Instruments & Applications
Smoking out the past

Anthropology uses GC-MS to determine the botanical origins of residue in ancient clay pipes from Chile.

opening art
Anthropological excavations suggest that pipe smoking has been important to Chilean culture since the time of Christ. Although most pipes are found on the surface, making it impossible to assign them to an exact archaeological period, the pipes can be assigned to a cultural period based on style and other artifacts that are found in the same area.

An exciting collection of pipes at La Granja on the northern end of the Cachapoal River, about 75 miles south of Santiago, is the subject of a current excavation led by anthropologist Maria Teresa Planella (1). Whereas most sites yield only a few fragments, the La Granja site yielded 643 pipe fragments along with vases, beads, nose rings, grinding tools, a figure of a human, remains of cultivated and wild plants, and an ellipsoidal structure made of river stones. Based on the presence of nose rings, this site has been assigned to the Complejo Llolleo cultural tradition, which dates from approximately 200 B.C.E. to 900 C.E. (2).

Almost all of the pipes are made of clay, shaped as an inverted “T” with two mouthpieces, and predominantly without ornamentation. Planella and her colleagues proposed a ritual context for the pipes due to their number and the piles of stones, which indicate that ritual was important in the La Granja culture. Also, the two mouthpieces suggest the pipes were smoked simultaneously by a shaman and an initiate.

Historical Smoking Habits
When the Spanish colonists arrived in South America, they documented many aspects of the native culture, including tobacco smoking. The availability of hallucinogens, however, has been documented only recently. In 1991, Costino Torres and others found the hallucinogenic compounds dimethyltryptamine, 5-methoxydimethyltryptamine, and 5-hydroxy-N,N-dimethyltryptamine in pre-Hispanic snuff found in a dig along the San Pedro River in the Atacama desert of northern Chile (3). These compounds are indicators of hallucinogenic plants from the genus Anadenanthera, which has been used in recent times by several South American Indian tribes, including the Mapauche Indians of Chile. The San Pedro discovery proves that these plants were indigenous to that area of pre-Hispanic Chile. If hallucinogens were available, it is possible that the Indians smoked them. Consequently, the anthropologists desired an analysis for hallucinogenic residues in the La Granja pipes.

Initial Analysis
In 1994, Planella brought fragments of four ceramic pipes from the La Granja site to Orlando Munoz, a chemist at the University of Chile who enlisted our help. The pipe material is tan and coated on the inner surfaces with a black residue. The residue, however, was integrally bonded to the pipe body, so we were unable to remove a pure sample.

Tools of the Trade
We used a Hewlett-Packard 5890 GC with a Hewlett-Packard 5971A mass selective detector. A slow temperature ramp from 50–250 °C over 2 h was used. The column was a 95% methyl–5% phenyl Alltech econo-cap column, 0.25 mm wide and 30 m long. The injector was set at 275 °C, and the transfer line to the mass selective detector was at 280 °C. The Wiley 130K Mass Spectral Database Rev. A.00.00 was used to match mass spectra.
A small piece of pipe was ground into powder and soaked in ethanol. The supernatant was then decanted, concentrated, and injected into the GC-MS (see box, “Tools of the Trade”). The extracts obtained from outer and inner surfaces of the four pipes were found to contain hydrocarbons, phthalates, several essential oils, and benzoquinone. For example, the GC-MS analysis of the soft black interior of pipe #1 indicated the presence of myrcene, carene, geranyl acetate, linalyl acetate, and caryophyllene. We were disappointed, however, by the lack of nitrogenous material that would have indicated alkaloids.
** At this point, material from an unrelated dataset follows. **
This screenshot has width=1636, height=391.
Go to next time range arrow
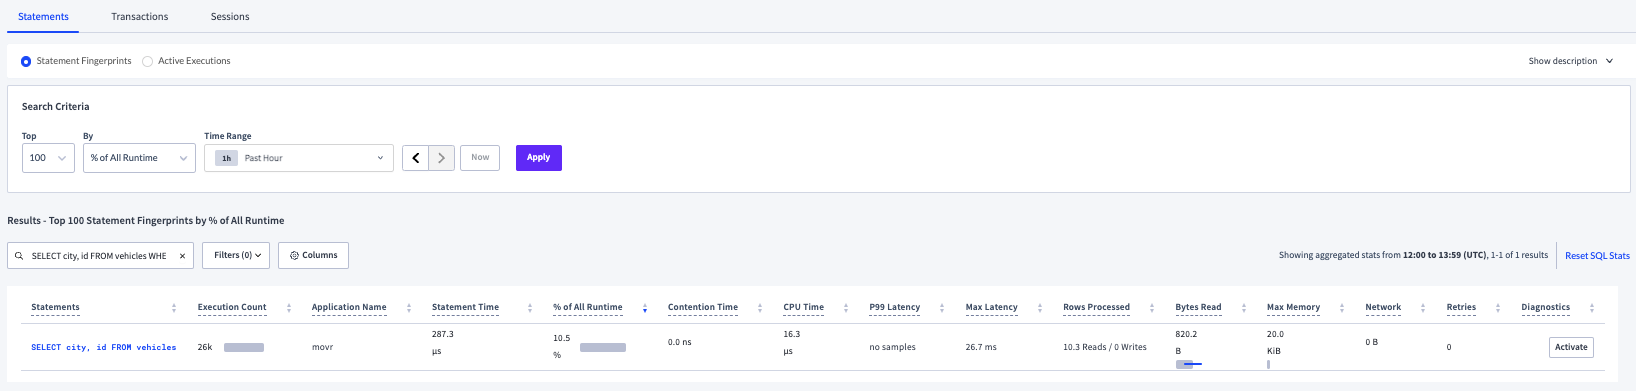pyautogui.click(x=442, y=158)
Several spot tests for nitrogenous materials were then performed, using Dragendorff, dimethylaminobenzaldehyde-FeCl3, and potassium iodoplatinate reagents to visualize TLC spots, and Marquis and Mecke’s reagents on a spot plate. All gave positive tests for the controls (a morphine tablet and/or tobacco) but negative tests with the pipe extracts (except for the Dragendorff, which gave positive tests occasionally but inconsistently).

Frustrated by the failure to find compounds that are clearly hallucinogenic, we extracted larger samples and repeated the Marquis test, which showed a faint but definitely positive signal of alkaloids. Another sample was tested for nitrogen (as cyanide) by sodium fusion and the 4-nitrobenzaldehyde-1,2-nitrobenzene reagent. The solution turned purple, positively indicating nitrogen.
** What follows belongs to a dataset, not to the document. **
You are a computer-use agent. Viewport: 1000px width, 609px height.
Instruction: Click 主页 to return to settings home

Encouraged, we repeated the GC-MS analysis, but first soaked the pipe samples in ammonia before they were extracted with chloroform or methanol. These samples gave similar results to the previous samples that were extracted with only ethanol.

Burning Questions
It occurred to us that we did not know what effect smoking and lengthy burial might have had on the plant material. A study of embalming materials used in ancient Egypt that investigated the effects of smoldering suggested that the products resulting from smoking the plants might be quite different from the compounds in the plants originally (4). Consequently, we burned the alkaloid-containing substances Ma Huang (ephedra), morphine, and a commercial cigarette. These and an unburned sample of each were treated with ammonia, extracted with methanol, analyzed by GC-MS, and the results compared with those of a similarly treated pool of all eight pipe samples.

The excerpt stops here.